You draw 3 marbles from the bag. What is the probability that 2 of the marbles are red?
I understand how this would work if it were an event such as flipping a coin, that is independent each time, but I am confused by this since the events of drawing in succession appear to be dependent. Can anyone help me understand this?
Indeed this is the difference between sampling with replacement (independent) and without replacement (dependent). These correspond to the binomial distribution and the hypergeometric distribution respectively, so if you know the hypergeometric distribution you can answer your problem.
Here is a direct way to answer your question (which contains a derivation of the pmf of the hypergeometric distribution).
\begin{align} \frac{\#\{\text{ways to choose 2 reds and one black}\}}{\#\{\text{ways to choose 3 marbles}\}} &= \frac{\binom{n-k}{2} \binom{k}{1}}{\binom{n}{3}}. \end{align} (There are $\binom{n-k}{2}$ ways to choose 2 marbles from the $n-k$ red marbles, and $\binom{k}{1}$ ways to choose one marble from the $k$ black ones.)
I understand how this would work if it were an event such as flipping a coin, that is independent each time, but I am confused by this since the events of drawing in succession appear to be dependent. Can anyone help me understand this?
Indeed; if we replaced the marbles each time the probability for each successive marble drawn being green would be independent. $$\frac kn \frac{(n-k)}{n}\frac{(n-k)}{n}+\frac{(n-k)}{n}\frac kn \frac{(n-k)}{n}+\frac{(n-k)}{n}\frac{(n-k)}{n}\frac kn ~=~ \binom 32\frac{(n-k)^2k}{n^3}$$
However, as we are not replacing the marbles every time we pick one, the probability for each successive marble being green is dependent on the previous selections: $$\frac kn \frac{(n-k)}{n-1}\frac{(n-k-1)}{n-2}+\frac{(n-k)}{n}\frac k{n-1} \frac{(n-k-1)}{n-2}+\frac{(n-k)}{n}\frac{(n-k-1)}{n-1}\frac k{n-2} ~=~ \left.{\binom k1\binom{n-k}2}\middle/{\binom n 3}\right.$$
You have $4$ possibilities for the drawings, RRR, RRB, RBR and BRR.
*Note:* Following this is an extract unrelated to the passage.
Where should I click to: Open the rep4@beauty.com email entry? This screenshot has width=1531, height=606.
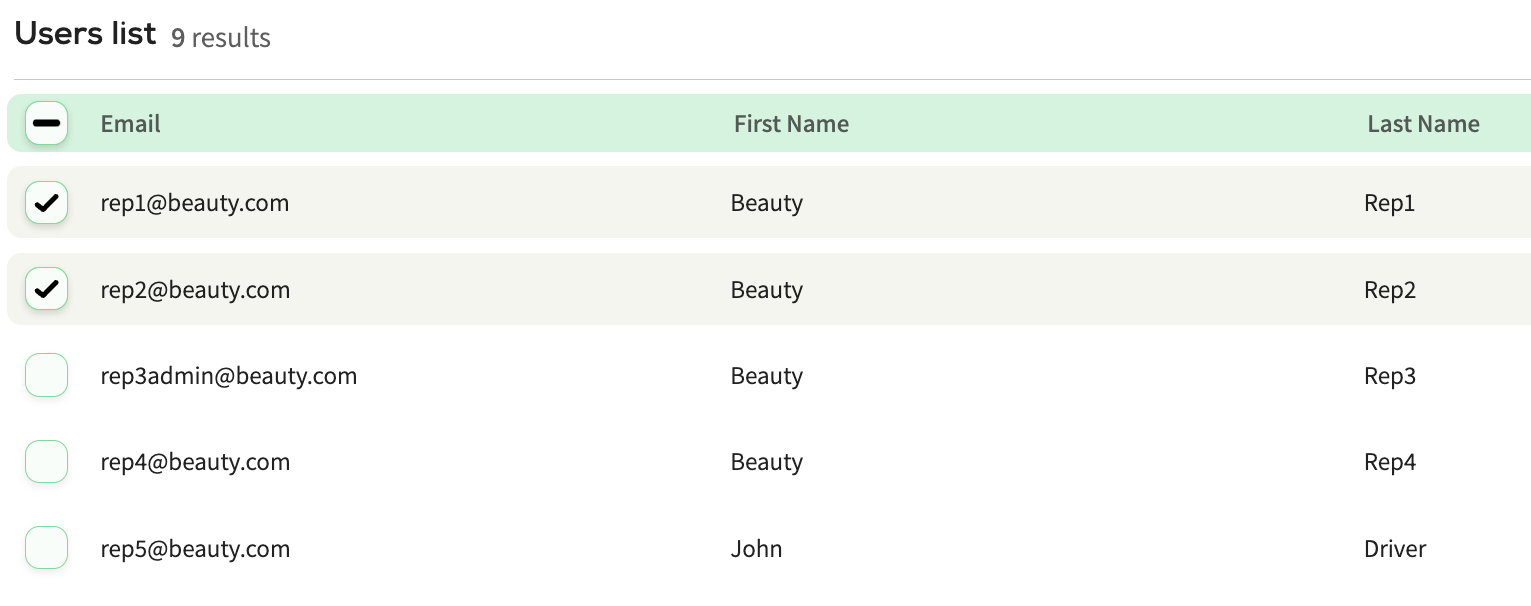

Calculate each probability separately:
$$RRR: \frac{n-k}{n}\cdot\frac{n-k-1}{n-1}\cdot\frac{n-k-2}{n-2}$$
$$RRB: \frac{n-k}{n}\cdot\frac{n-k-1}{n-1}\cdot\frac{k}{n-2}$$
$$RBR: \frac{n-k}{n}\cdot\frac{k}{n-1}\cdot\frac{n-k-1}{n-2}$$
$$BRR: \frac{k}{n}\cdot\frac{n-k}{n-1}\cdot\frac{n-k-1}{n-2}$$
The denominator in each case is the same, $\dfrac1{n(n-1)(n-2)}$, and we can see that each numerator contains a common factor of $(n-k)(n-k-1)$, so that we can write the sum of these probabilities as:
$$\dfrac{(n-k)(n-k-1)}{n(n-1)(n-2)}(n-k-2+3k)=\dfrac{(n-k)(n-k-1)(n+2k-2)}{n(n-1)(n-2)}$$
which is the probability that you want.
We can prove this by considering the probabilities that we don't get at least two reds, and sum them. This gives:
$$\dfrac{k(k-1)}{n(n-1)(n-2)}(3(n-k)+k-2)=\dfrac{k(k-1)(3n-2k-2)}{n(n-1)(n-2)}$$
If we add the two probabilities together, we get $1$.
These events themselves are not independent, as $P(RRR\cap RRB)\ne P(RRR)P(RRB)$, but whether we pull a red or black ball next is only dependent on the proportion of red to black balls left.